Saved data entries:
★ ★ ★
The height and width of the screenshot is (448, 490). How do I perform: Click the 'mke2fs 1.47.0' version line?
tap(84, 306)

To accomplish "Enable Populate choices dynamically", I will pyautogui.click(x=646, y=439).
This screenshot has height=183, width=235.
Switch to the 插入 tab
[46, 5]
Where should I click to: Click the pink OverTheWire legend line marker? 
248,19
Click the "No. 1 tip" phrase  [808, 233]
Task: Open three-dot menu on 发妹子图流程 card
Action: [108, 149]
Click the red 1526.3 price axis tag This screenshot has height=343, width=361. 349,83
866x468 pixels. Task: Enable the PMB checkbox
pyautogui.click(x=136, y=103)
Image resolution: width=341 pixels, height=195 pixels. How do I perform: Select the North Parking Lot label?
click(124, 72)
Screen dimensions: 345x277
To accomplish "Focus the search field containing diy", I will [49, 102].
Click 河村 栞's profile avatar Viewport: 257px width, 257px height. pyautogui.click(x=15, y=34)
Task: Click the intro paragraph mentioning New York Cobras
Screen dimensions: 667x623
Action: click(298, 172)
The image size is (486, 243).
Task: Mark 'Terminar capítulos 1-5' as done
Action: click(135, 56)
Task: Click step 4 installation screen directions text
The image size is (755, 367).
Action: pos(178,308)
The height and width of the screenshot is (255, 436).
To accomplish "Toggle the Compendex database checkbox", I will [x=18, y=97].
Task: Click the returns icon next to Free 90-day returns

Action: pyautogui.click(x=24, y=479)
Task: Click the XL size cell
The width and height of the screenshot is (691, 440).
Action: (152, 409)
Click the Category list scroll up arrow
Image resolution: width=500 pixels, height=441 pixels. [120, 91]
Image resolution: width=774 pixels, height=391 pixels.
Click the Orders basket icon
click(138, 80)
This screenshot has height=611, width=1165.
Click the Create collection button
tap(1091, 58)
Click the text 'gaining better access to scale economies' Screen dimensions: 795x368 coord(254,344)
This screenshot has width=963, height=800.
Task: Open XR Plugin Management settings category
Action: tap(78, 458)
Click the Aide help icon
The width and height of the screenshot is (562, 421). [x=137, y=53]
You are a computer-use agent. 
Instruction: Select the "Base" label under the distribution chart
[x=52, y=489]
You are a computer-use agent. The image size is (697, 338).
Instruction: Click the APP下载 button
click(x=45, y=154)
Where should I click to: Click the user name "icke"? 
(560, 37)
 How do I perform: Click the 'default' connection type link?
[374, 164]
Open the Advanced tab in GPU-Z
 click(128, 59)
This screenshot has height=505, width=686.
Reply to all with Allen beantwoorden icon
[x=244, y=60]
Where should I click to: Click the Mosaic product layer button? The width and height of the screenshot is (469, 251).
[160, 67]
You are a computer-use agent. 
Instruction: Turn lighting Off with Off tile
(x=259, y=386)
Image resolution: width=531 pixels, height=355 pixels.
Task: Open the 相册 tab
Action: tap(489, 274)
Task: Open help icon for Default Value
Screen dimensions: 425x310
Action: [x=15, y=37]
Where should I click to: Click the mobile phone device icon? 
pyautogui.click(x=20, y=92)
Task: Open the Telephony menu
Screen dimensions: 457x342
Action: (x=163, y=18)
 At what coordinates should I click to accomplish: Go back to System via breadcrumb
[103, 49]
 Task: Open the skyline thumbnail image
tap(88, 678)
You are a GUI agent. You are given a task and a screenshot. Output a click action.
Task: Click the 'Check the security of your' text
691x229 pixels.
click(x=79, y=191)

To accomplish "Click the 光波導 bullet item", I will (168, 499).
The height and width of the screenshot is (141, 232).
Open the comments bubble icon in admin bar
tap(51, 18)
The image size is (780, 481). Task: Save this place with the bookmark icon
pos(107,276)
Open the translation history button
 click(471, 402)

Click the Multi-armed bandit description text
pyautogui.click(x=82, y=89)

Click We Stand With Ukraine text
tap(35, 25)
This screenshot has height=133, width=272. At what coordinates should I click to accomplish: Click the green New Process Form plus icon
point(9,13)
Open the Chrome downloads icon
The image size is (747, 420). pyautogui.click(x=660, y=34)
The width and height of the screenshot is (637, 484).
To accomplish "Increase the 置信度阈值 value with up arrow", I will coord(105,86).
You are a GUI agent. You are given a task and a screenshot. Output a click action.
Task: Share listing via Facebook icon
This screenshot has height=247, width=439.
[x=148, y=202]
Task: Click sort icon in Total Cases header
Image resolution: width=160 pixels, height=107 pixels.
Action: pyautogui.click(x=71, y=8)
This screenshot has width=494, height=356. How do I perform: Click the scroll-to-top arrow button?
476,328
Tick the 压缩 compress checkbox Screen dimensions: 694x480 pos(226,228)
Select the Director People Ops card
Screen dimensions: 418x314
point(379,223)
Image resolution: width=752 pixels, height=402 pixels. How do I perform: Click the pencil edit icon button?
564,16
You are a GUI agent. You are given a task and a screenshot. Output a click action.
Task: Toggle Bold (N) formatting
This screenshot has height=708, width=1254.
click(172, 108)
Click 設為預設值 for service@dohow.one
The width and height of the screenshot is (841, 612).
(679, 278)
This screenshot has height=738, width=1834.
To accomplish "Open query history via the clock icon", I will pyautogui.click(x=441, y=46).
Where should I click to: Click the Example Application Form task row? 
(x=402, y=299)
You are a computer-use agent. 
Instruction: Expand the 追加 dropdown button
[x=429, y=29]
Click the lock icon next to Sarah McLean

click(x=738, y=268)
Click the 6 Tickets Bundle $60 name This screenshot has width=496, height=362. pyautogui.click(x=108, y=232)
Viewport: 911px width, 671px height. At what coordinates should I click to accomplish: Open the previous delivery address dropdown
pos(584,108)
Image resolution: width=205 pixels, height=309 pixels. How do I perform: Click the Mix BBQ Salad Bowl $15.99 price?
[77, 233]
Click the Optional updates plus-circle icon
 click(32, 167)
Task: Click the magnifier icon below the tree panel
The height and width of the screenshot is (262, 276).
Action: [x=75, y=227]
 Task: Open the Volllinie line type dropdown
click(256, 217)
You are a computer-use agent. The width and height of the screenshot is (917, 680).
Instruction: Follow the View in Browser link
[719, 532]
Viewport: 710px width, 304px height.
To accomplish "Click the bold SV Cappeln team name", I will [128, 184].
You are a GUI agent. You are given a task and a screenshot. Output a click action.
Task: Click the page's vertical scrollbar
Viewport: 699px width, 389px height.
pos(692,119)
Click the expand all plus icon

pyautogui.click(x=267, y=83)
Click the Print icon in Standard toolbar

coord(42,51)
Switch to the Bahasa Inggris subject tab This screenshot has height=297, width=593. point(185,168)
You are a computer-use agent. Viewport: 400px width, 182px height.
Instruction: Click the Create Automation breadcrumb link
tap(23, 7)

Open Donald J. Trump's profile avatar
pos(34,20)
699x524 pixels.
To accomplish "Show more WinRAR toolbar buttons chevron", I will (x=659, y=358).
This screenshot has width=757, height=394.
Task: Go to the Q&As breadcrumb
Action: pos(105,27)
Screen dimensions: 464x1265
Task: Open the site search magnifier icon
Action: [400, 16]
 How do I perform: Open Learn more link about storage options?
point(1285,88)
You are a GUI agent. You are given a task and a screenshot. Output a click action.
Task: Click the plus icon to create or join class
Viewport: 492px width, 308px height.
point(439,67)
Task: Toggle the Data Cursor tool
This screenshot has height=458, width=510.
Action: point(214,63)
★ ★ ★
WHAT YOU SHOULD DO
In the records shown above, how many lines include the word "Toggle"? Answer with the number only.

ANSWER FOR THIS EXERCISE
3